Affiliation:
1. School of Global Studies, Department of Anthropology, University of Sussex, Brighton, UK
2. Max Planck Research Group ‘Ageing in a Time of Mobility’, Max Planck Institute for the Study of Religious and Ethnic Diversity, Göttingen, Germany
Abstract
Marriage is a central event in all Central Asian societies and is particularly important for the lives of individuals, kinship groups, and society more broadly. Within the regional scholarship, it serves as an entry point for the study of a wide range of topics and the exploration of social, political, economic, and religious dynamics. This article aims to shift the perspective on Central Asian marriages from questions of political economy and identity to the circulation of care by scrutinising its role in social reproduction across the scales of the individual body, family, community, and the state. Drawing on the ethnographic material collected by the authors during extensive fieldwork in two localities in Tajikistan, this article analyzes care practices in several domains: organising the daughter’s dowry, assembling the bride’s fashions, preparing food and serving the guests, maintaining family’s reputation and status, caring for the reproduction of tradition, and the state’s care for families. We argue that feminist and anthropological studies that draw attention to care’s productive as well as disruptive sides are helpful for understanding how these practices contribute to reproducing old and forging new types of relatedness and maintaining complex social worlds.
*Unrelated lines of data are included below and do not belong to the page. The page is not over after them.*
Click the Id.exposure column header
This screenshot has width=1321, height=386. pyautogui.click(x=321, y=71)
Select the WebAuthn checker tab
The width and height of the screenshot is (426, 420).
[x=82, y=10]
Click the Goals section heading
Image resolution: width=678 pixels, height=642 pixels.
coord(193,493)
Working with care practices visually, alongside textual representations, allows us to convey people’s enormous affective, material, and labour investments in marriages and to draw attention to the visible and invisible aspects of these practices.
Funder
Economic and Social Research Council of the United Kingdom
Cluster of Excellence ‘Asia and Europe in a Global Context’, Heidelberg University
Doctoral Scholarship and funds of the project ‘Demographic Turn at the Junction of Cultures’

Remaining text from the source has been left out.